_Work to be completed_
Repeat the data word for word, starting at its first line and ending at the line that contains "coord(393,266)".

_Supplied material_
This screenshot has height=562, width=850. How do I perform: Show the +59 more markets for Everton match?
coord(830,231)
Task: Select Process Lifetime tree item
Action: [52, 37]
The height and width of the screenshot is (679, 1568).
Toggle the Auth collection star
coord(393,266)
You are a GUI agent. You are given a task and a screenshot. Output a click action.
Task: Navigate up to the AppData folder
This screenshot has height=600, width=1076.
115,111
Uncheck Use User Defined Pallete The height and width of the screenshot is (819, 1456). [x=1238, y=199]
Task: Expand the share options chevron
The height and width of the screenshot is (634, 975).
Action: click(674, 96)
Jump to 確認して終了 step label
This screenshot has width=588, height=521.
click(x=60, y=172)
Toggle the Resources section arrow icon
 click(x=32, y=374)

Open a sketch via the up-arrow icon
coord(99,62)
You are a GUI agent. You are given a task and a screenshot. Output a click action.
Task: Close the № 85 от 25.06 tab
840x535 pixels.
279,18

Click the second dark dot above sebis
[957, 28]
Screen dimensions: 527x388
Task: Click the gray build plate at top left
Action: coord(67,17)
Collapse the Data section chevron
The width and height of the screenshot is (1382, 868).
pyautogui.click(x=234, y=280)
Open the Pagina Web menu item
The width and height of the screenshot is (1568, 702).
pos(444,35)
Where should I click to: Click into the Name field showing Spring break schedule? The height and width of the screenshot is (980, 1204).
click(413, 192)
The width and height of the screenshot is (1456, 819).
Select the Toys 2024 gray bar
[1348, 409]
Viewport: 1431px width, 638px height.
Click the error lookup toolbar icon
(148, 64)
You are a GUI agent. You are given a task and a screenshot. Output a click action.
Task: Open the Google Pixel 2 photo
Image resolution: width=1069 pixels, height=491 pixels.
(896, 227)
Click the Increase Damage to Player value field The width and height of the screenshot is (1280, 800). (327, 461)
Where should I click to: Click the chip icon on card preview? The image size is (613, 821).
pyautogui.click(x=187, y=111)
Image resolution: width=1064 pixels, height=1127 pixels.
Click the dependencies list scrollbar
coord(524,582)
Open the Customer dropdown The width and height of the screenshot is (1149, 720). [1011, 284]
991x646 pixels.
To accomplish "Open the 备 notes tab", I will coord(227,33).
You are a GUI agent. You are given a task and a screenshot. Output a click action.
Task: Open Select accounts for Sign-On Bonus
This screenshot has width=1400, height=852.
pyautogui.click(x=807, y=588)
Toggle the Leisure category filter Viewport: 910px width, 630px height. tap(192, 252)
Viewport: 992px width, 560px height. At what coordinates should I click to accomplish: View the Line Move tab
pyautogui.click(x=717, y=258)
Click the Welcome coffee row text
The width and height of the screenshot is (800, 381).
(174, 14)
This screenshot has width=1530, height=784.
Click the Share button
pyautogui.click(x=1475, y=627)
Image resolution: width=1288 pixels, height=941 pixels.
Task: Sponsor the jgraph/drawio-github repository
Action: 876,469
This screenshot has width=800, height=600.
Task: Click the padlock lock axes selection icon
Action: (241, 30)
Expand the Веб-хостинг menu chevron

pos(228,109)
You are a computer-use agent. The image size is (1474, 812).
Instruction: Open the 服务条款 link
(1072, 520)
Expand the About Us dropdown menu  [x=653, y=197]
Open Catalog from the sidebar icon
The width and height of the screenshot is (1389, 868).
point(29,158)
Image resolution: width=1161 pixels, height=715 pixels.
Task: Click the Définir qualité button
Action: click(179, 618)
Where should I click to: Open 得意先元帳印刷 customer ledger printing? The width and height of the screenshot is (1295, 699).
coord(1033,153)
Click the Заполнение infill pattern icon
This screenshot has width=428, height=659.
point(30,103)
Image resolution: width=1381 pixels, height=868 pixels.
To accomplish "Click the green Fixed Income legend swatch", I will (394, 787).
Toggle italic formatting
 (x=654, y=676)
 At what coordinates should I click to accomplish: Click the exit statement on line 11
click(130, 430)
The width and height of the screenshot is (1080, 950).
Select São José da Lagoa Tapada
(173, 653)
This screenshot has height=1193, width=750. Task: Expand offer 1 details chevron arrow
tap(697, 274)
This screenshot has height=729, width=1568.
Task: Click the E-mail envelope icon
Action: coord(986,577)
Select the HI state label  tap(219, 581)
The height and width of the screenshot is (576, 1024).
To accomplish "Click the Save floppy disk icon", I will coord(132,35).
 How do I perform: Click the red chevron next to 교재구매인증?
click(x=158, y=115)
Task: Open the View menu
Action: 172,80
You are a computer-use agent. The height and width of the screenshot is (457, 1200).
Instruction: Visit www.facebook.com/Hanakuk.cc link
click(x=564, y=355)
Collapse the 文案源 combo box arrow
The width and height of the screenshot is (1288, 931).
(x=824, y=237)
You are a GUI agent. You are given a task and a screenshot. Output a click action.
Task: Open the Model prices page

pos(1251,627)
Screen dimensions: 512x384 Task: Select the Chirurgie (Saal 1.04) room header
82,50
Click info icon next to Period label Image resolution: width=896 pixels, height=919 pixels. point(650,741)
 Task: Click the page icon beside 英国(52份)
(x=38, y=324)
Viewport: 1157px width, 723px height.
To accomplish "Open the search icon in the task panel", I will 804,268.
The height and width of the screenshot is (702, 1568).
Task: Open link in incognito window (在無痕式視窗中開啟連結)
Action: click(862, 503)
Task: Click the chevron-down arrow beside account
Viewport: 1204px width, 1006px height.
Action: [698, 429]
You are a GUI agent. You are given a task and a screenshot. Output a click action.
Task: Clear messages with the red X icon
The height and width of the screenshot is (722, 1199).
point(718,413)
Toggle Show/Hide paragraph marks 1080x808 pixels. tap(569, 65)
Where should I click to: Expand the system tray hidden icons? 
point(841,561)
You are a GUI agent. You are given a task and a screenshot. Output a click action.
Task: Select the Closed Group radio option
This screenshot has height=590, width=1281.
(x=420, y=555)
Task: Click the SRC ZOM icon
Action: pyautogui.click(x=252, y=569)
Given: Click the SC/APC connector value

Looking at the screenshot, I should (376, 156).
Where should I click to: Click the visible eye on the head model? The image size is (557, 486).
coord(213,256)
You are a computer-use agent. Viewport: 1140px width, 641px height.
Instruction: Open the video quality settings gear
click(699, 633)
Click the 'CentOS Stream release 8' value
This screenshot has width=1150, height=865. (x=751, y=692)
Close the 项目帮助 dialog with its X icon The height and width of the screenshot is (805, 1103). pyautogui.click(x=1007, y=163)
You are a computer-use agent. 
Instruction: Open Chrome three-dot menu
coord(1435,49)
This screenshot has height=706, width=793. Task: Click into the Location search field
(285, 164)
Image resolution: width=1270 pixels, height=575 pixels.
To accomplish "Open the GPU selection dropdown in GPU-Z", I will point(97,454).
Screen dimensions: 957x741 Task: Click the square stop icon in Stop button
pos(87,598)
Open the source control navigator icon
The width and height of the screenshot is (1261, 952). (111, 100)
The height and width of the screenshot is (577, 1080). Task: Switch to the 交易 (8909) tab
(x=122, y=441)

_Task response_
This screenshot has height=562, width=850. How do I perform: Show the +59 more markets for Everton match?
coord(830,231)
Task: Select Process Lifetime tree item
Action: [52, 37]
The height and width of the screenshot is (679, 1568).
Toggle the Auth collection star
coord(393,266)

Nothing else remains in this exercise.